**What you will do**
According to the synthesizer forum thread, in what year was the digital mixing console released whose effects series was the first to use the term "VCM"?

**Excerpt to read**
Don't forget the price difference. Don't forget other things that'll eat into the available power, like the effects. If I remember correctly, Reface CS uses an updated version of the engine, so the quality could have gone up while the number of voices stays in place. Also, compact and battery powered, this limits how much power they can put in there.
I don't know much about the AN engine but it has ties with Yamaha's physical modelling work:
In addition to the virtual acoustic modeling used in the tone generator itself, physical circuitry modeling was applied in some elements of the VL1 effects as well. The VL1 was followed by the VP1 with physical modeling of string instruments, the AN1x with modeling of analog synthesis, and the EX5 and EX7 which combined algorithms from both the VL1 and AN1x with a range of new physical modeling concepts. The technology was constantly evolving and being refined at K’s Lab. The term “VCM” was first used to describe the modeling technology used in the “Add-on Effects” series of audio effects developed for a digital mixing console that was released in 2004. From that point onward K’s Lab has been devoted to developing physical modeling technology that effectively emulates a variety of audio effects, including the types of analog outboard processors used in recording studios and guitar processors, and implementing that technology in a wide range of products. - The Development of Virtual Circuitry Modeling Audio Effects, Yamaha
The JD-Xi can achieve 128 voices because it uses an approach that starts with samples and then does all sorts of things with them, it is technologically probably closer to the Reface YC and CP than to the CS.

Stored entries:
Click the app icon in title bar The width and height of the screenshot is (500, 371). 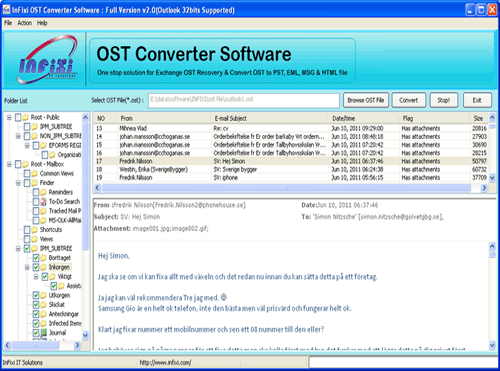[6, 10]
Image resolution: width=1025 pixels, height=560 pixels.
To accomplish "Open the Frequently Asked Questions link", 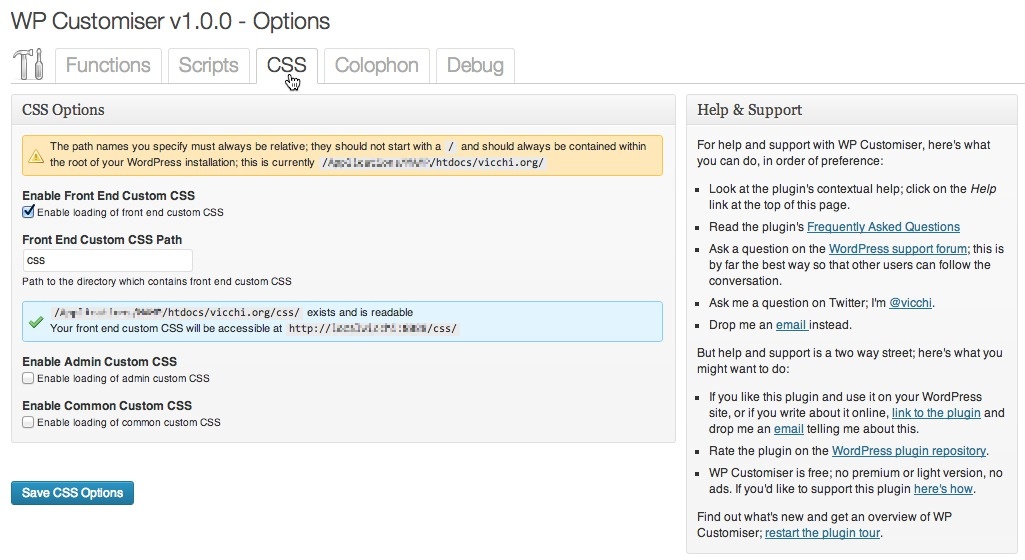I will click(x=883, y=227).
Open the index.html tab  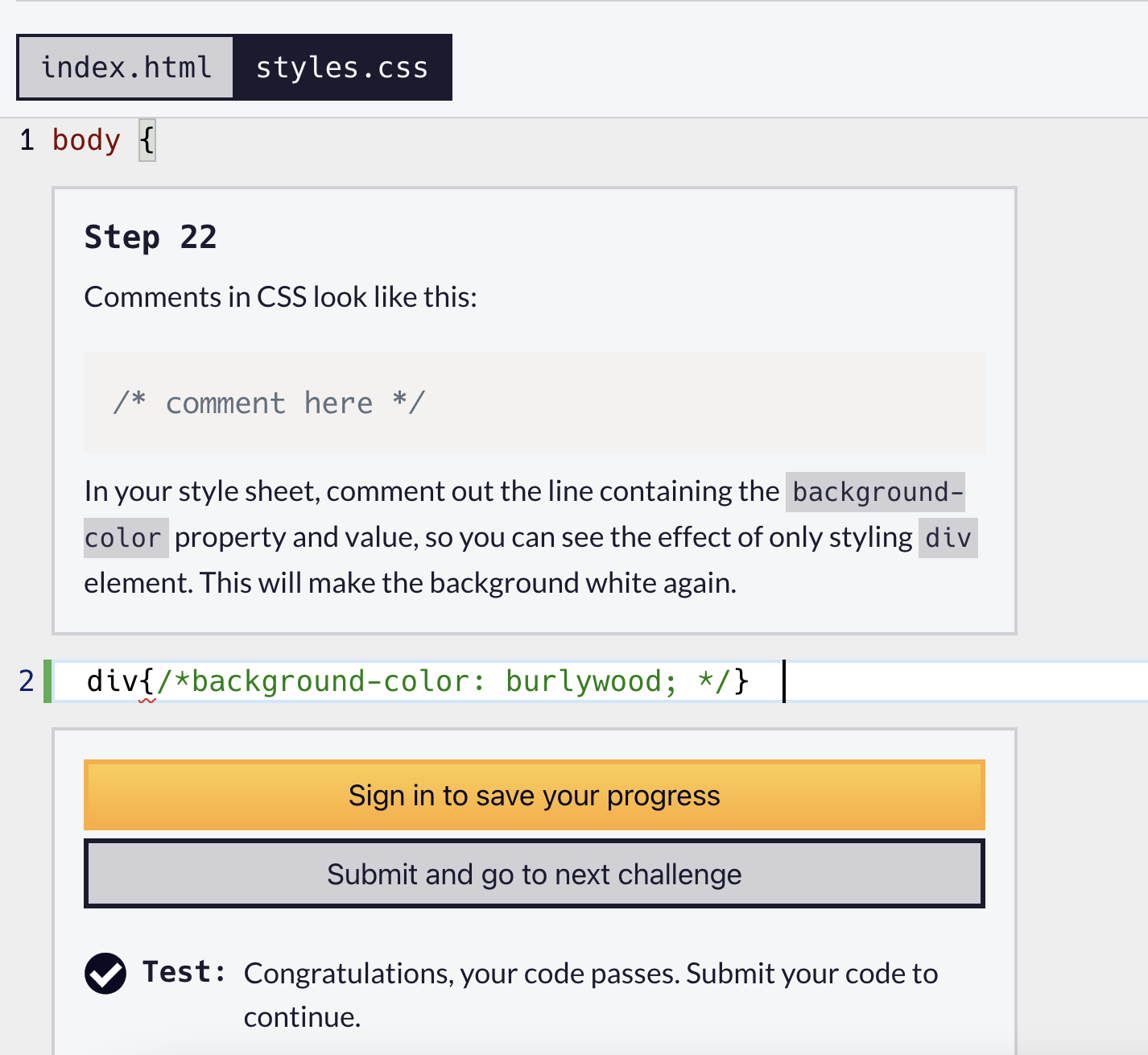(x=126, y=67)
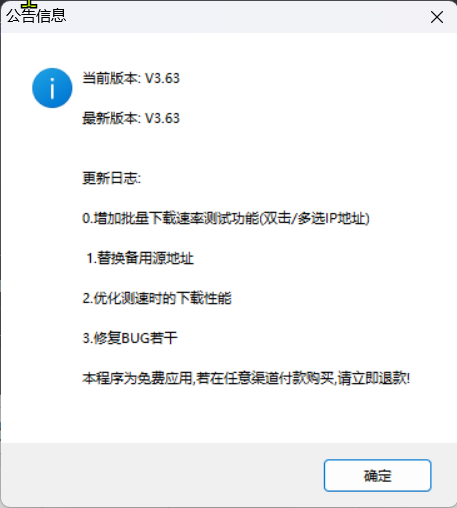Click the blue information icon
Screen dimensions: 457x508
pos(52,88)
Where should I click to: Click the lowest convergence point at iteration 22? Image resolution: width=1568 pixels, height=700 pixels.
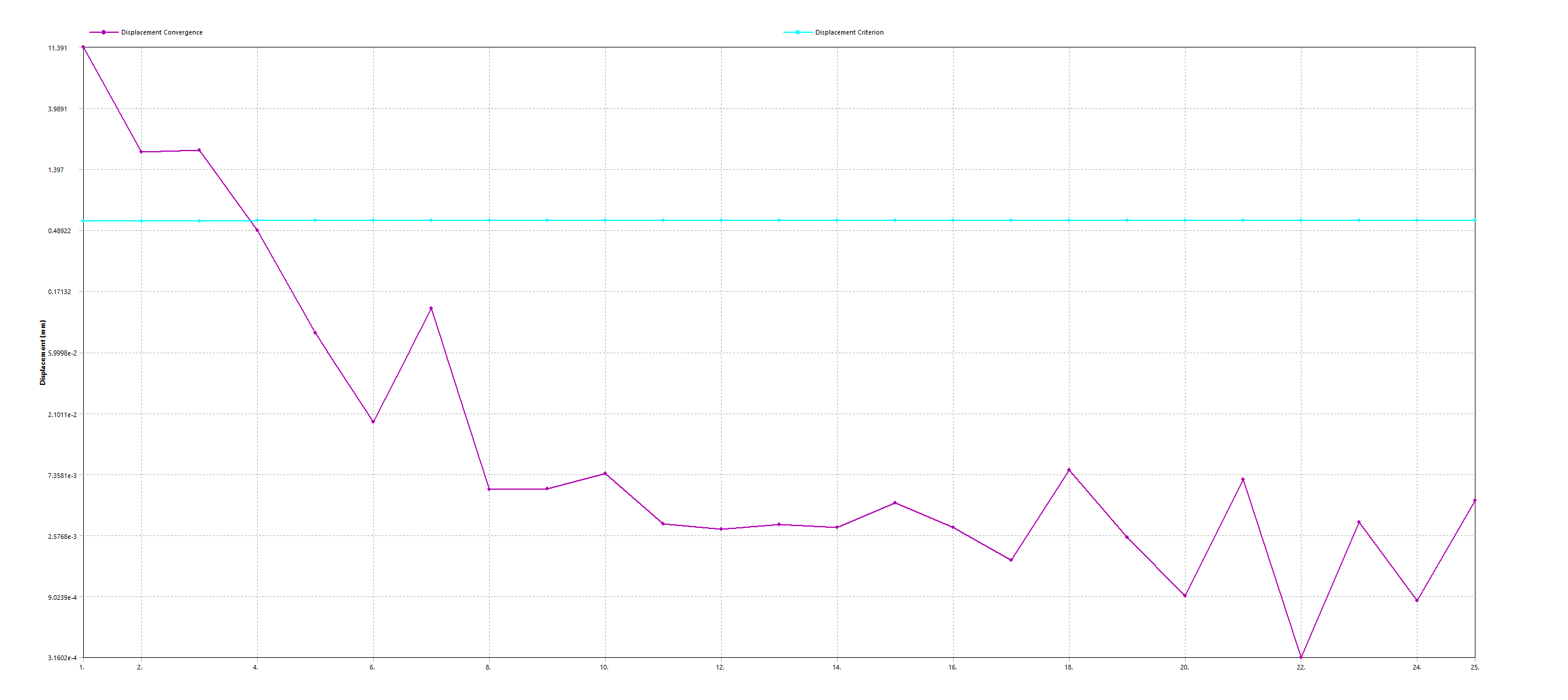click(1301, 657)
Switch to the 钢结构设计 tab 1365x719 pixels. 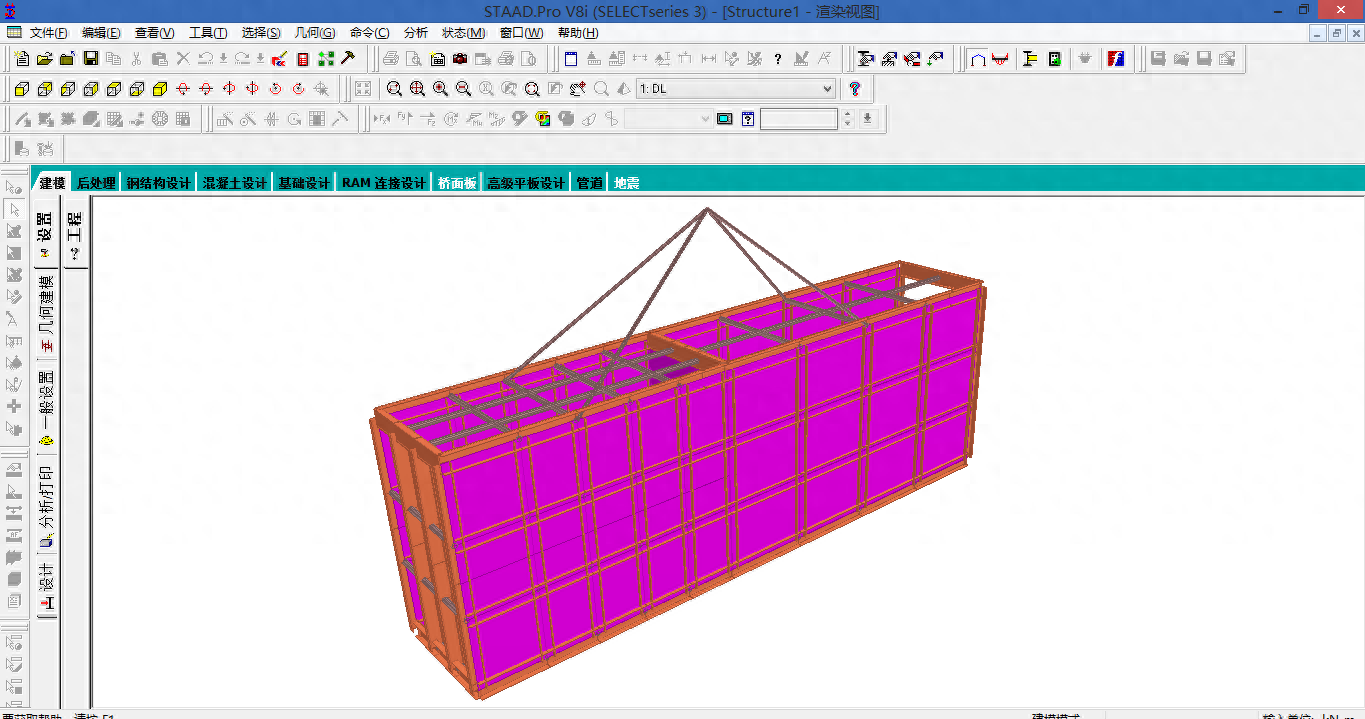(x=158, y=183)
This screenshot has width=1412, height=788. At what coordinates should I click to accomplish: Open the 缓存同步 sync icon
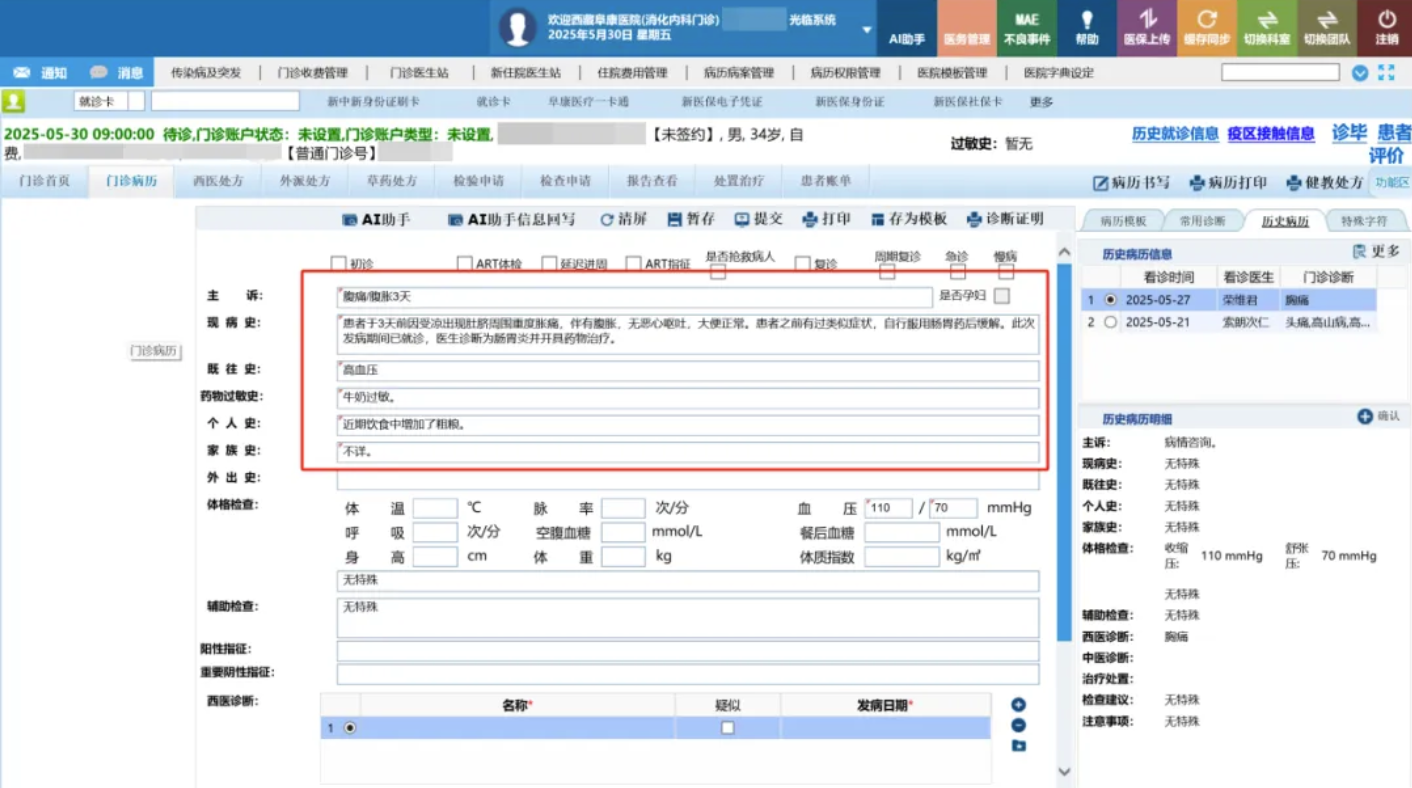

**Task answer**
2004